L’8 marzo 2022 il capo di gabinetto del ministero dell’Economia Giuseppe Chinè scrive al suo omologo delle Infrastrutture Stancanelli, e gli trasmette una nota del direttore generale del Tesoro Alessandro Rivera contenente «gli elementi di risposta» da dare alla Corte dei conti. La quale non ha potuto esercitare la sua funzione di controllo sull’accordo transattivo con cui il 14 ottobre 2021 è stata chiusa la procedura di revoca della concessione autostradale di Aspi. C’è «carenza documentale», dice la Corte.

Una lunga catena di fatti

Teniamo a mente la catena dei fatti precedenti. Il 14 agosto 2018 crolla il ponte Morandi e muoiono 43 persone. Due giorni dopo il ministro delle Infrastrutture Danilo Toninelli apre il procedimento amministrativo di revoca della concessione per «grave inadempimento».

Tre anni dopo si firma la transazione in cui c’è scritto che il grave inadempimento c’è stato ma, contrariamente alla legge che prevede come unica sanzione la cessazione anticipata della concessione, si indica come “pena” per Aspi solo una serie di futuri «sacrifici».

La stranezza è che la validità della transazione è subordinata alla vendita di Aspi alla Cassa depositi e prestiti (lo stato) e ai due soci che Cdp si è scelta discrezionalmente, il fondo americano Blackstone e il fondo australiano Macquarie. Cosicché i “sacrifici” di Aspi se li compra il nuovo azionista pubblico, liberando Atlantia dei Benetton che se la cava vendendo a prezzo più che pieno la sua gallina dalle uova d’oro. A questo punto la Corte dei conti chiede chiarimenti: siete sicuri che risolvere la procedura di revoca con l’acquisto di Aspi sia conveniente per lo stato?

Si inserisce qui la lettera di Chinè con gli «elementi di risposta» di Rivera. Il direttore generale del Tesoro scrive che «la compravendita di Aspi da parte del Consorzio prevede il pagamento del prezzo di acquisto dell’88,06 per cento di Aspi da parte di un soggetto interamente privato, senza alcun esborso da parte dello stato».

Infatti Rivera spiega che, contrariamente a quello che pensano eletti ed elettori comuni, «Cdp Equity è una società per azioni, controllata al 100 per cento da Cdp S.p.A., che (i) svolge attività imprenditoriale, nel rispetto del “principio dell’investitore privato operante in un’economia di mercato”, e (ii) non rientra nel perimetro della pubblica amministrazione a fini Eurostat, come del resto non vi rientra la capogruppo Cdp S.p.A».

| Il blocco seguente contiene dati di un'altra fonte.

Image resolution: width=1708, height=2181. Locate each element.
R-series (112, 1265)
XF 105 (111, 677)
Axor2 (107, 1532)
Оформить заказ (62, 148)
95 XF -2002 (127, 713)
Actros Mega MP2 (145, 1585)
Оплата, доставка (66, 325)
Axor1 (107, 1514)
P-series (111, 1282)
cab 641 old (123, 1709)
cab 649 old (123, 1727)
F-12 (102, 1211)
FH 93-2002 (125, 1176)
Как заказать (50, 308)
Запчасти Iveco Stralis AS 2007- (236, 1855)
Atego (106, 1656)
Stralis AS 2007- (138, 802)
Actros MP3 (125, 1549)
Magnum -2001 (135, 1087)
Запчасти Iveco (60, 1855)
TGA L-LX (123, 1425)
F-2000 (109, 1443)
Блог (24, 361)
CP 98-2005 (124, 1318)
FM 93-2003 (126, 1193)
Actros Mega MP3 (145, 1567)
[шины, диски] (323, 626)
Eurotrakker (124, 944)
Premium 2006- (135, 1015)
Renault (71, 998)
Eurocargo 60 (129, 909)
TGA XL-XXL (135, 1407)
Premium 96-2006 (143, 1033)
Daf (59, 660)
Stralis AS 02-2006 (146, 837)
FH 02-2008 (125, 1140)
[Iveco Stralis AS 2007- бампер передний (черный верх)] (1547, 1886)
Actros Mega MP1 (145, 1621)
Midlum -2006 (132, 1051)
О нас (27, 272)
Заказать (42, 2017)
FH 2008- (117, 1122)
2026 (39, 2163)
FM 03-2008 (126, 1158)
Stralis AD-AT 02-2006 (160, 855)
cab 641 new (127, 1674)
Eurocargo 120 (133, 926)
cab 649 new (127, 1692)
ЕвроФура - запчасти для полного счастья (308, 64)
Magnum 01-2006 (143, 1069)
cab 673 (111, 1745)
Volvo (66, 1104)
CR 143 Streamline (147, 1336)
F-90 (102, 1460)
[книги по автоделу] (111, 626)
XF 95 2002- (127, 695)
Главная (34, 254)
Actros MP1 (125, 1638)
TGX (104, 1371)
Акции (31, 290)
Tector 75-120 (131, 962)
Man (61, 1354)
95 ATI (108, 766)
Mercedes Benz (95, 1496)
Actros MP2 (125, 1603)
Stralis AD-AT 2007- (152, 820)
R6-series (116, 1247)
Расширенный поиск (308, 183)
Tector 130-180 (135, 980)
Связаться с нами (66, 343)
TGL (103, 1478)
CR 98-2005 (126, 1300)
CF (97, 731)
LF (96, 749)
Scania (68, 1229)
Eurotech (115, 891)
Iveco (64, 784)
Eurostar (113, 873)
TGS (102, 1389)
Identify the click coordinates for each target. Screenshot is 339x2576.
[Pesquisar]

Quindi Cdp è un soggetto privato di proprietà di una privata cittadina che si chiama Repubblica italiana. Ma qui viene il bello: «Peraltro, anche laddove, in via meramente ipotetica, si volesse considerare Cdp Equity come un soggetto pubblico – qualifica del tutto opinabile e infondata – la “parte pubblica” si farebbe carico solo del 51 per cento del prezzo di compravendita, posto che la partecipazione di Cdp Equity nel Consorzio è del 51 per cento e, attraverso tale quota, assumerebbe il controllo dell’88,06 per cento del capitale di Aspi».

Cdp non controlla niente

I casi sono due. O il direttore generale del Tesoro ha scritto un’informazione falsa destinata alla Corte dei conti, oppure qualcuno ha mentito a lui. Non è vero che il gruppo Cdp, attraverso Cdp Equity, sta acquistando, con il 51 per cento delle azioni, il controllo di Aspi. Quando Rivera scrive questa frase sono stati già da tempo definiti i cosiddetti patti parasociali che concedono a Blackstone e Macquarie il controllo di fatto della concessionaria autostradale e il diritto di pretendere la spremitura di ogni euro di utile attraverso la distribuzione di dividendi, ordinari e straordinari. Gli sarebbe bastato leggere qualche riga dei “patti” per capirlo.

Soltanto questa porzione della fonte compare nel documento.